REQUISITOS DO EXERCÍCIO:
Reproduza, por favor, o texto sobre Lula e Alencar na íntegra, sem nenhuma alteração.

DOCUMENTO:
================
A dupla Lula e Alencar está fazendo sucesso por onde anda. Quem apostou no conflito entre o capital e o trabalho, o operário e o patrão, perdeu. Pelo menos até agora, Lula e seu vice, o senador José Alencar (PL) estão em lua-de-mel. Nos discursos de campanha, os dois se elogiam o tempo todo. Cada um a seu jeito, é claro: Lula o tratando como “companheiro Alencar” e o senador chamando Lula de “homem de bem”. O entrosamento é tanto que já brincaram com Marisa Letícia da Silva, mulher de Lula: “Daqui a pouco você vai ficar com ciúme.” Mas ela ri e diz que também está feliz com o vice do marido e com a sua xará, Marisa da Silva, mulher de Alencar: “Gostei muito dela também.” As coincidências entre os dois não se limitam ao nome das respectivas mulheres. Ambos tiveram origem humilde e não têm curso superior. Os dois vieram de baixo e venceram.
================
Dados de origem:
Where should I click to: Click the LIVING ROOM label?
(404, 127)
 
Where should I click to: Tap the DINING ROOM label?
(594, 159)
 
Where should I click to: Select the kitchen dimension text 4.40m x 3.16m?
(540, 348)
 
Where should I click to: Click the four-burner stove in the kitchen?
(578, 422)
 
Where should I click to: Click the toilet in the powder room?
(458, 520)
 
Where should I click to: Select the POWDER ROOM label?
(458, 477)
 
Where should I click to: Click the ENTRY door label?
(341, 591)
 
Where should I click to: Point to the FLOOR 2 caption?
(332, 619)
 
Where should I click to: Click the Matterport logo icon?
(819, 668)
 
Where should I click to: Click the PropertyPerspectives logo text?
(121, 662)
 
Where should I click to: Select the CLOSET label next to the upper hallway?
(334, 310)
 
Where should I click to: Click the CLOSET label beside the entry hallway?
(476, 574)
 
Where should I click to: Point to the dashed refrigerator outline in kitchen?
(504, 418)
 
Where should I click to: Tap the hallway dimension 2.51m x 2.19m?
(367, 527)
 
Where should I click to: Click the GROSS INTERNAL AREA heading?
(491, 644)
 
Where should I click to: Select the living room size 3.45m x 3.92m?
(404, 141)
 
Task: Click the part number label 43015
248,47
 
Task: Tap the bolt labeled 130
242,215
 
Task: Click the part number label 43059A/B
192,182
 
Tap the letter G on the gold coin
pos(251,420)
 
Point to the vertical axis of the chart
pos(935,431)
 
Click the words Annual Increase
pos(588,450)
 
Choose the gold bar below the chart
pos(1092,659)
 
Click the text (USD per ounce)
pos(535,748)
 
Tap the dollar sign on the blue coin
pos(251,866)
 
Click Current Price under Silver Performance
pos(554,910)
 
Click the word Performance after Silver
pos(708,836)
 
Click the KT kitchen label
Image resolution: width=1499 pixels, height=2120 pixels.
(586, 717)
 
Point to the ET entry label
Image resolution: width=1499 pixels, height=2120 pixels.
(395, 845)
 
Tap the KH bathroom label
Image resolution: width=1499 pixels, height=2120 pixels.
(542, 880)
================
RESPOSTA ESPERADA:
A dupla Lula e Alencar está fazendo sucesso por onde anda. Quem apostou no conflito entre o capital e o trabalho, o operário e o patrão, perdeu. Pelo menos até agora, Lula e seu vice, o senador José Alencar (PL) estão em lua-de-mel. Nos discursos de campanha, os dois se elogiam o tempo todo. Cada um a seu jeito, é claro: Lula o tratando como “companheiro Alencar” e o senador chamando Lula de “homem de bem”. O entrosamento é tanto que já brincaram com Marisa Letícia da Silva, mulher de Lula: “Daqui a pouco você vai ficar com ciúme.” Mas ela ri e diz que também está feliz com o vice do marido e com a sua xará, Marisa da Silva, mulher de Alencar: “Gostei muito dela também.” As coincidências entre os dois não se limitam ao nome das respectivas mulheres. Ambos tiveram origem humilde e não têm curso superior. Os dois vieram de baixo e venceram.